Alhamdulillah! Aku menghela nafas lega. Sepertinya petualanganku bersama keluarga Ningrum selesai sampai disini. Dan aku berharap ini adalah yang terakhir kalinya. Sungguh tak enak menghadapi kasus yang berhubungan dengan hal hal berbau gaib seperti ini, meski aku suka menulis dan membuat cerita yang berhubungan dengan hal hal gaib.
Tapi ada untungnya juga, pengalamanku ini bisa aku jadikan bahan untuk cerita yang akan kutulis di laman ini. Jarang-jarang aku membuat cerita dari pengalaman pribadi seperti ini.
Setelah puas berbasa basi, aku dan Slametpun pamit pulang, dan berjani akan kembali malam nanti untuk mengikuti pengajian di rumah ini. Ambar, dan semua yang masih hadir di rumah itu melepas kepergian kami sambil kembali mengucapkan kata terimakasih.

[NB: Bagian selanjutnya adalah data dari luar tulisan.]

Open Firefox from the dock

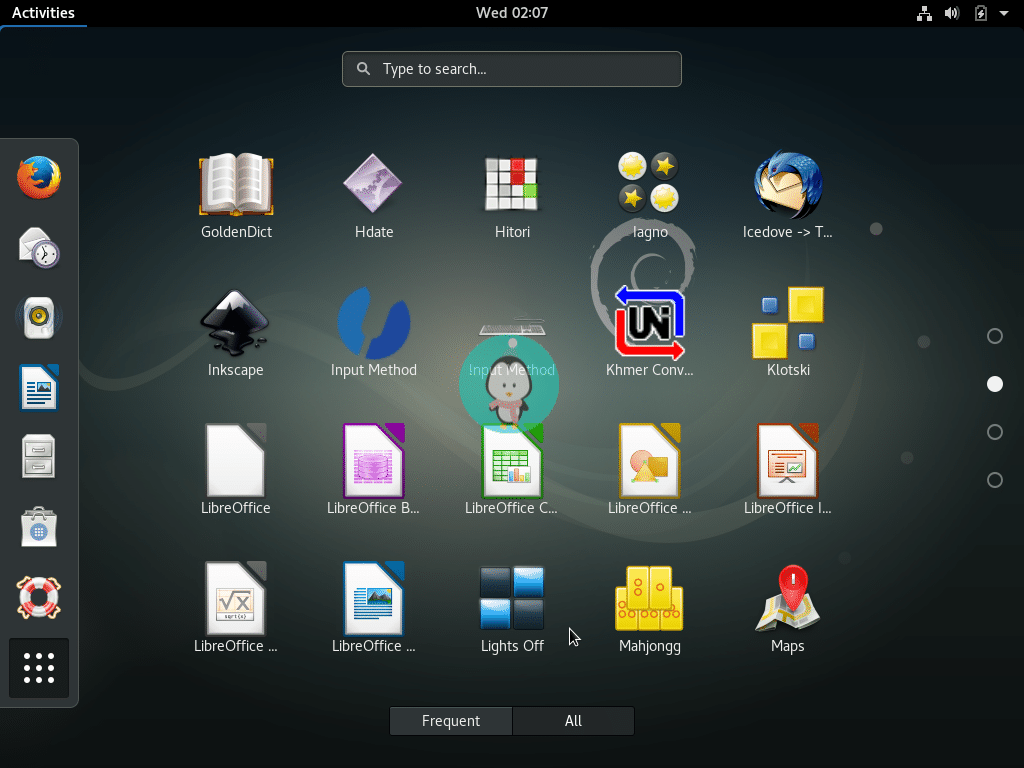tap(39, 177)
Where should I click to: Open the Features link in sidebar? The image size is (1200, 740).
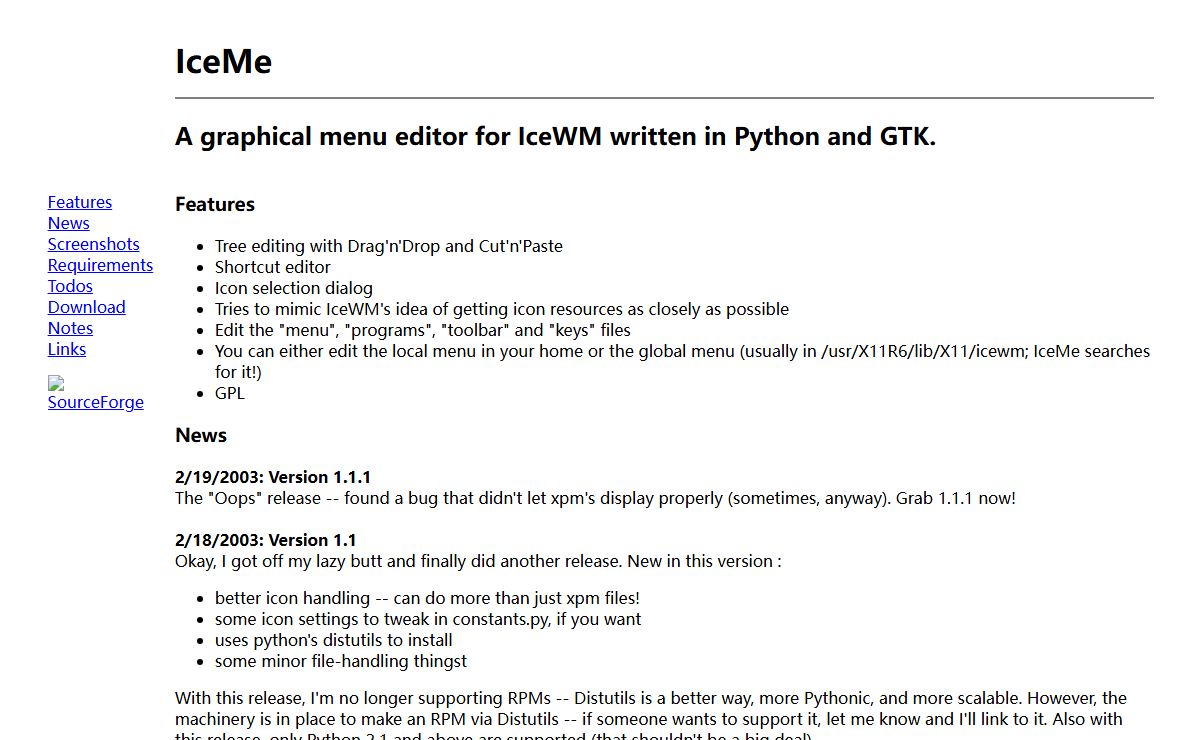coord(80,202)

Sepanjang perjalanan, pikiranku kembali melayang. Masih banyak misteri yang belum bisa aku mengerti. Tentang aku yang tiba tiba bisa melihat penampakan makhluk halus, tentang kehadiran kembali Kyai Jambrong, tentang nasib si dukun beserta istrinya Selasih, dan...., tentang Indri yang minggat dan belum kembali sampai saat ini.

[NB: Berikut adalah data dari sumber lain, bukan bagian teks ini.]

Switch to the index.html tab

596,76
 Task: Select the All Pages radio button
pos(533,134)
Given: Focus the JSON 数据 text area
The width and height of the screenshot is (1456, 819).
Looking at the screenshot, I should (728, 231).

Entahlah, hidup memang tak pernah lepas dari yang namanya masalah. Semua misteri dan masalah yang kujalani ini, biarlah semua terjadi menurut takdirnya sendiri. Aku hanya bisa menjalani. Aku yakin, semua masalah pasti punya jalan keluar, dan setiap misteri suatu saat akan terungkap dengan sendirinya.

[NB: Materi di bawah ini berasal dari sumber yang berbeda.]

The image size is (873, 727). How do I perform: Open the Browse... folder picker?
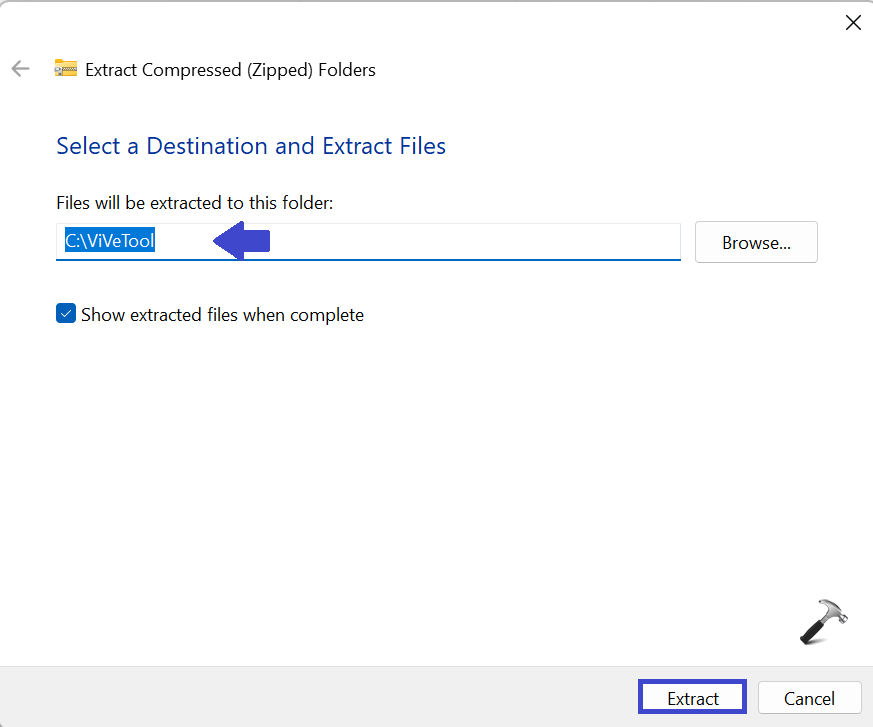pyautogui.click(x=756, y=242)
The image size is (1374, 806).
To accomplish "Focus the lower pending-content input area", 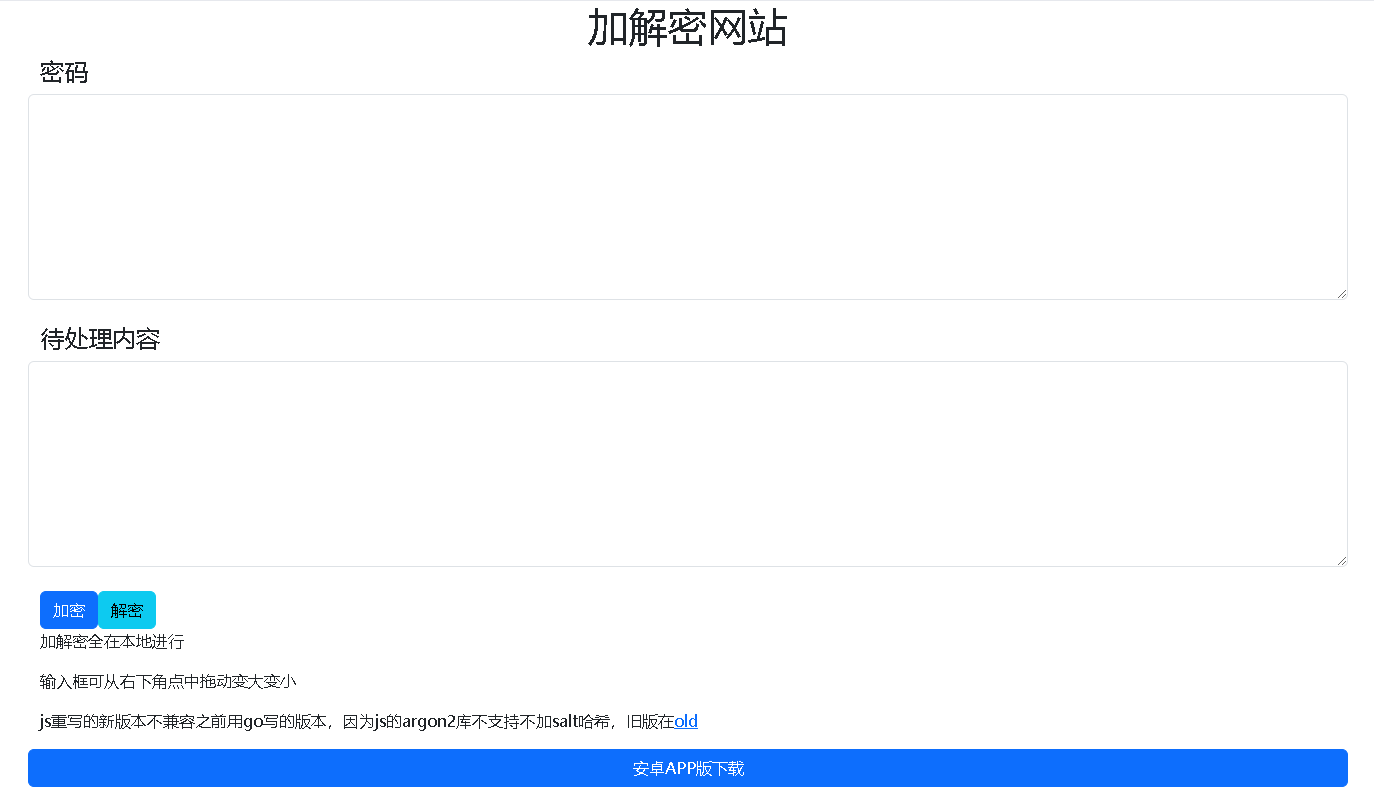I will [x=687, y=463].
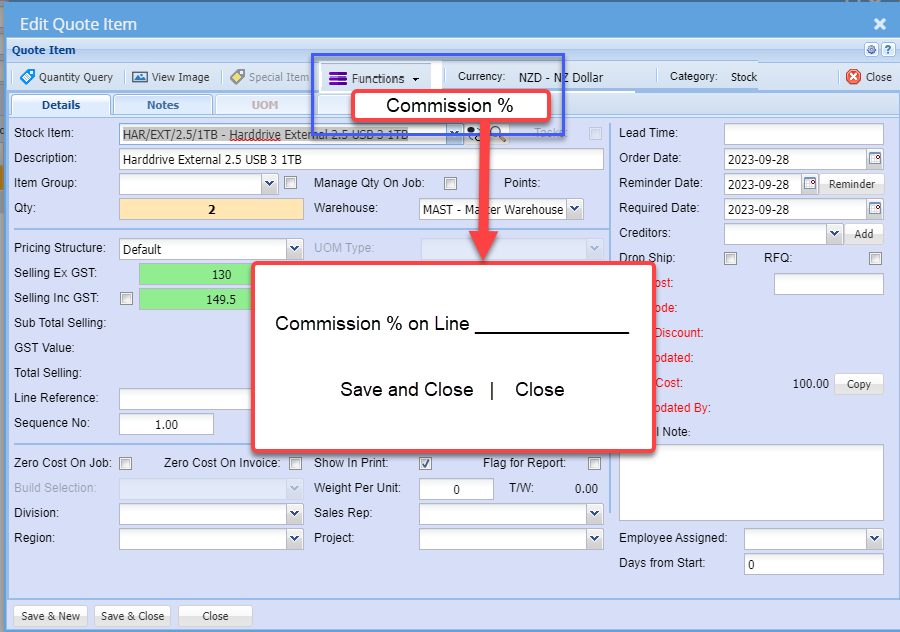Tick the Drop Ship checkbox
This screenshot has width=900, height=632.
tap(730, 258)

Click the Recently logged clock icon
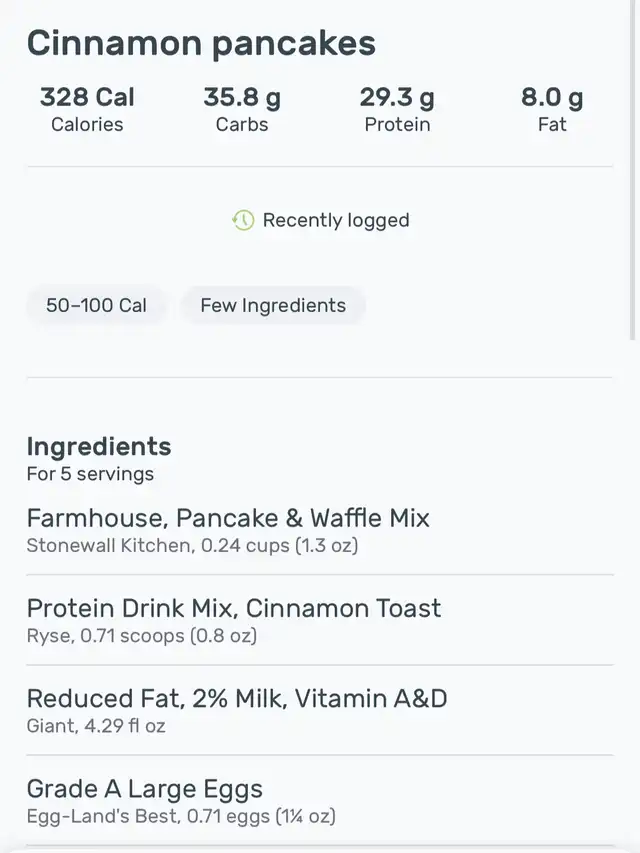pyautogui.click(x=243, y=220)
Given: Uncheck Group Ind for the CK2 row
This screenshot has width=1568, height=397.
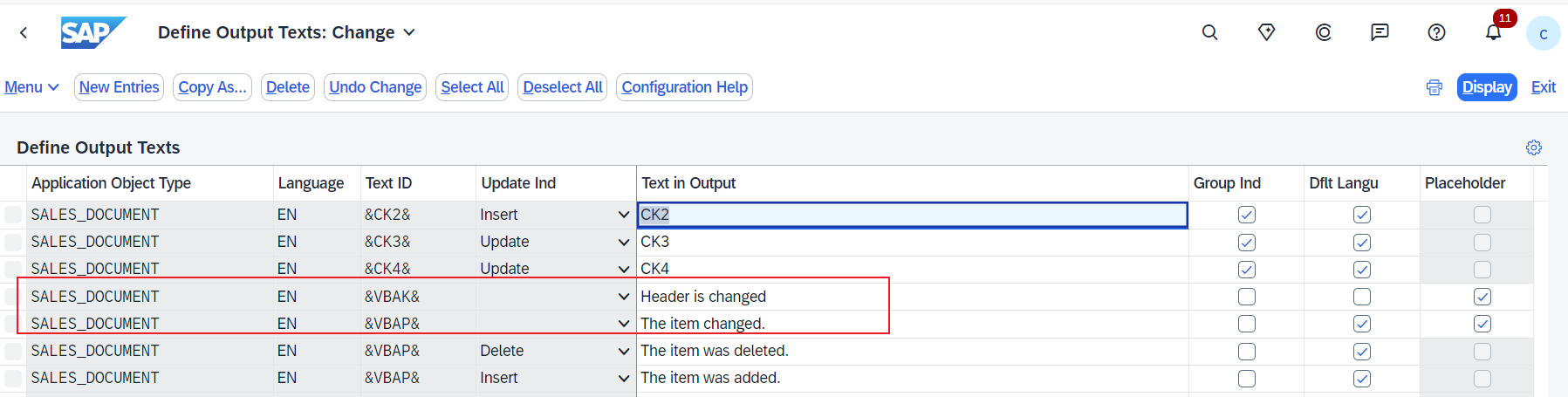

Dan saat semua masalah dan misteri itu terungkap, mungkin aku akan kembali dan menceritakannya di sini, di laman ini, Jejak Misteri & Kisah Nyata.
Pelan kulajukan motor tua Slamet meninggalkan desa Karang*****. Dan pelan juga mulai kugores pena untuk mengabadikan kisah ini, dan membagikannya kepada kalian, para reader setiaku.
Sementara aku pamit, dan akan kembali nanti saat aku mendapatkan pengalaman yang baru.
Wasaalamualaikum warahmatullahi wabarakatuh.